Most landlords mess up their tax returns - Newsreel
The Australian Taxation Office is urging diligence after revealing that 90 percent of landlords get their tax returns wrong. | Photo: Urbazon (iStock)

The Australia Tax Office has rental property deductions in its sights after discovering that 90 percent of landlords get their tax returns wrong.

ATO Assistant Commissioner Rob Thomson said landlords were regularly making mistakes on repairs and maintenance deductions on rental properties.

“This year, we’re particularly focused on claims that may have been inflated to offset increases in rental income to get a greater tax benefit,” Mr Thomson said.

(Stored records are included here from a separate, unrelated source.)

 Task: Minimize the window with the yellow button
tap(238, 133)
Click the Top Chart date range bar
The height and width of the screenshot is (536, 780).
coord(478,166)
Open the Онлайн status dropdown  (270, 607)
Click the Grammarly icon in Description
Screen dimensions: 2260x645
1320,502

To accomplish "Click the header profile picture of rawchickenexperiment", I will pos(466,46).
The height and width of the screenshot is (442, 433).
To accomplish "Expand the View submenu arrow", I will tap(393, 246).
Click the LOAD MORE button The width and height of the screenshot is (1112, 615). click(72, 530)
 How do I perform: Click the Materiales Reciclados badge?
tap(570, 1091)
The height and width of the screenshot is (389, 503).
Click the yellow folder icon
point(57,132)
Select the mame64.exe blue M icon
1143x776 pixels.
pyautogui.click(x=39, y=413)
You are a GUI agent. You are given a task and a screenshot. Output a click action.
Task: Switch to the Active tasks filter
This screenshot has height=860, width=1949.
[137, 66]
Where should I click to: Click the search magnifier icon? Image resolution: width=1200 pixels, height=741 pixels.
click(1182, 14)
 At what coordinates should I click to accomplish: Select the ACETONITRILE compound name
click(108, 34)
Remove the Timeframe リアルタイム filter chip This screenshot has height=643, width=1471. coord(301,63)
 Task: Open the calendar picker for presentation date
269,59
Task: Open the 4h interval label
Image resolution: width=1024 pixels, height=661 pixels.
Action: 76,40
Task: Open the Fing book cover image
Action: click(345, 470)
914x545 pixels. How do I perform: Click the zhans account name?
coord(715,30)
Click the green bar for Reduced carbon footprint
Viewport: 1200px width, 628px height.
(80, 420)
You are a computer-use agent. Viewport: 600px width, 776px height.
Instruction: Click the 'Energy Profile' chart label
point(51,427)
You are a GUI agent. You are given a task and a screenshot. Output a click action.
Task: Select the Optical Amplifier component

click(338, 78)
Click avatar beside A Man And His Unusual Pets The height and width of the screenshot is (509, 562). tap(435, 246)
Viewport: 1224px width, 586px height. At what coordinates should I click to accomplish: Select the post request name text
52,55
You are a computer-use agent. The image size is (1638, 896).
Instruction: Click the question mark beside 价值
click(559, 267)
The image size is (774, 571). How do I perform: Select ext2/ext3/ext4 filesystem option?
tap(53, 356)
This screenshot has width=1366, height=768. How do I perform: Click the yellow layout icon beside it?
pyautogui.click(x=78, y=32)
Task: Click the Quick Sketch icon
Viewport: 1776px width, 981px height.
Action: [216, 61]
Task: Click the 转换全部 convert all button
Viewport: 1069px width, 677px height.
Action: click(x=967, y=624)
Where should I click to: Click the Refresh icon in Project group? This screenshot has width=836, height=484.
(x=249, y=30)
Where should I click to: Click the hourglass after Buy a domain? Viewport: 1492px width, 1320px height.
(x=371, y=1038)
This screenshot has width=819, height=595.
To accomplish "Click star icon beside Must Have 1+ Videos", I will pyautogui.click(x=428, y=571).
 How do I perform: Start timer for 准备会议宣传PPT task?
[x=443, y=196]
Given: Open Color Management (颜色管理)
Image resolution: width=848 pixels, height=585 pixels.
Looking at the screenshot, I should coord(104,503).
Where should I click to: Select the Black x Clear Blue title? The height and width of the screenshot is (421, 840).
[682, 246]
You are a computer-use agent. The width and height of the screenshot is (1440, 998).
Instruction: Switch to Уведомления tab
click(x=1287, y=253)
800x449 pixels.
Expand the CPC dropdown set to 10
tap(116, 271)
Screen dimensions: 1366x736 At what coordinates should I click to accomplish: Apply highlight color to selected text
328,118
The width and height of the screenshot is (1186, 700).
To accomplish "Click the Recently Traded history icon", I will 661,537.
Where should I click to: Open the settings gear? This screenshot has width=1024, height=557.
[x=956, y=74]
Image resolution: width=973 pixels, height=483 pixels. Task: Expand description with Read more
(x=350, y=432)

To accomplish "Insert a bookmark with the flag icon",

“Our data shows nine out of 10 rental property owners are getting their income tax returns wrong.

“Performing general repairs and maintenance on your rental property can be claimed as an immediate deduction.

“However, expenses which are capital in nature (like initial repairs on a newly purchased property and any improvements during the time you hold the property) are not deductible as repairs or maintenance.”

Mr Thomson said, as “tax time” approached for 2023-24, the ATO would be concentrating on three of the biggest mistakes many people made in their tax returns. These are:

  • Incorrectly claiming work-related expenses
  • Inflating claims for rental properties
  • Failing to include all income when lodging

“In 2023 more than eight million people claimed a work-related deduction, and around half of those claimed a deduction related to working from home,” Mr Thomson said.

“Last year, the ATO revised the fixed rate method of calculating a working from home deduction to broaden what is included, increase the rate, and adjust the records you need to keep.

“These changes are now in full effect this financial year, meaning you must have comprehensive records to substantiate your claims as you would for any other deduction.”

The three “gold rules” for a work-related deduction were:

  • You must have spent the money yourself and not have been reimbursed
  • The expense must directly relate to earning your income
  • You must have a record (usually a receipt) to prove it

Mr Thomson also urged people not to lodge their returns too early.

“We see lots of mistakes in July where people have forgotten to include interest from banks, dividend income, payments from other government agencies and private health insurers,’ said Mr Thomson.

“For most people, this information will be automatically pre-filled in their tax return by the end of July. This will make the tax return process smoother, save you time, and help you get your tax return right.”